Dataset:
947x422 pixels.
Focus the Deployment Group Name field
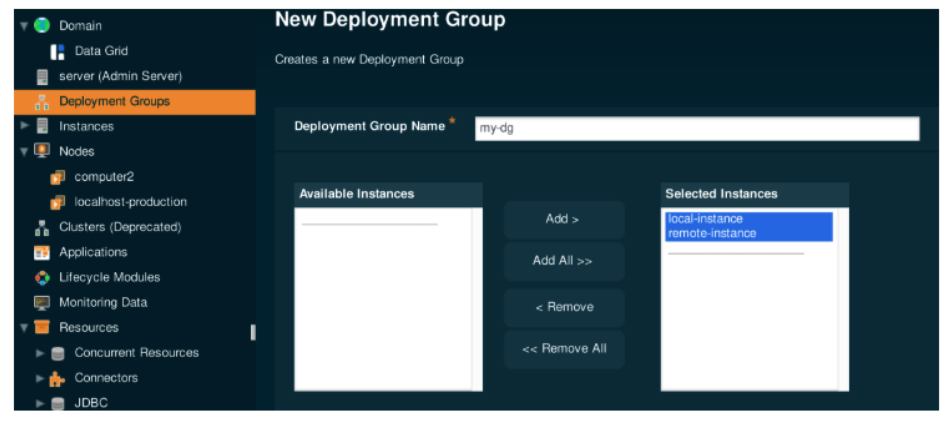(x=696, y=128)
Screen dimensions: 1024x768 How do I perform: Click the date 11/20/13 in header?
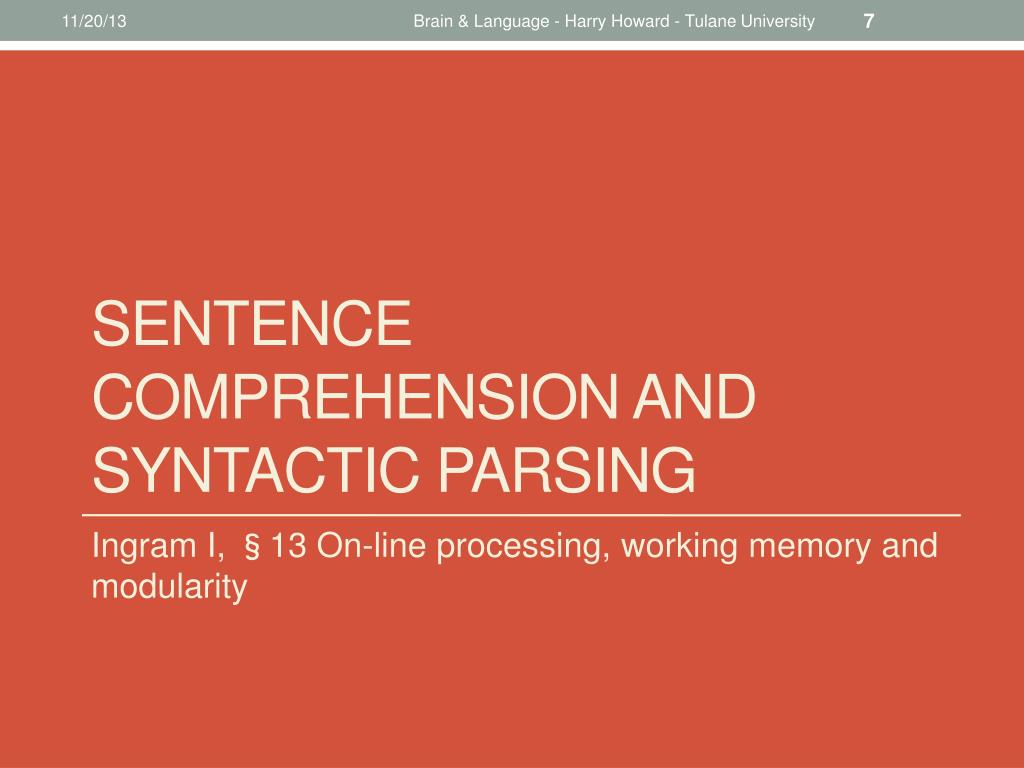pos(94,22)
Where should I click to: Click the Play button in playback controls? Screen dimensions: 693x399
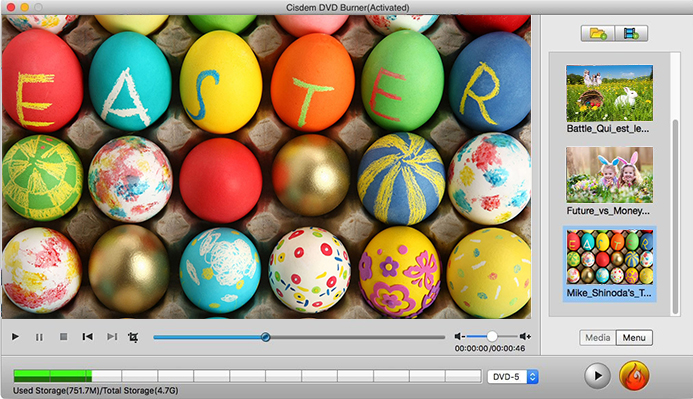tap(15, 337)
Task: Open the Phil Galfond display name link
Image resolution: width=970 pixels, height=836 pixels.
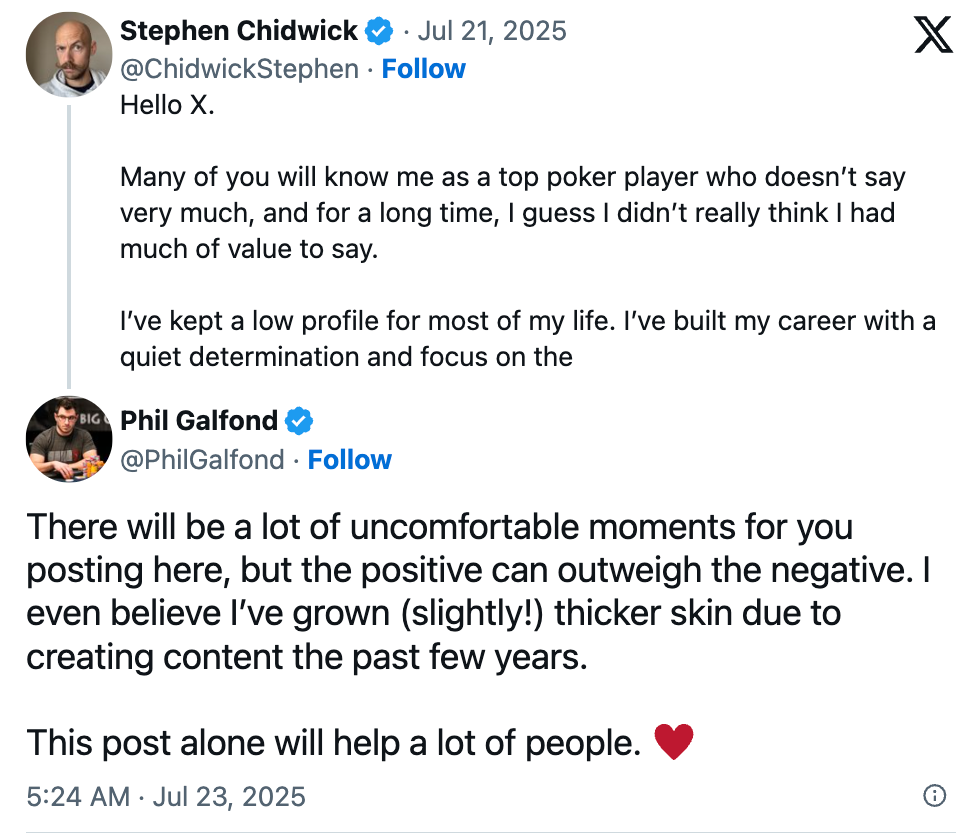Action: tap(199, 421)
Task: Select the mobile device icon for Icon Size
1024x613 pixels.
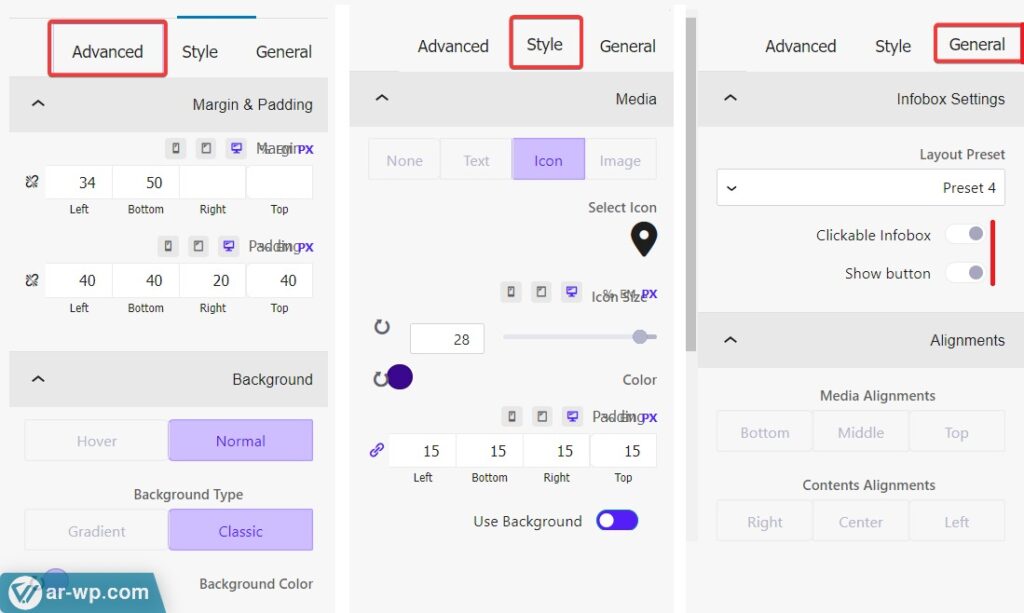Action: pyautogui.click(x=512, y=292)
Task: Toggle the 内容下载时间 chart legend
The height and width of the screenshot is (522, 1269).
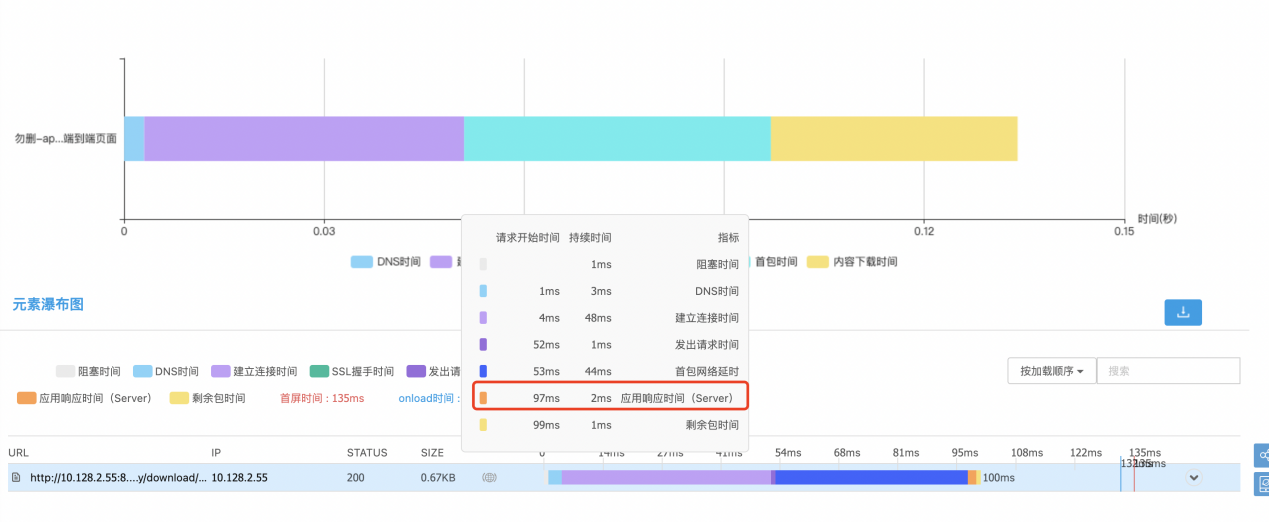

Assignment: Work out how many lines of the preceding data contain the word "Task". Reply with that number only.

Solution to this problem: 3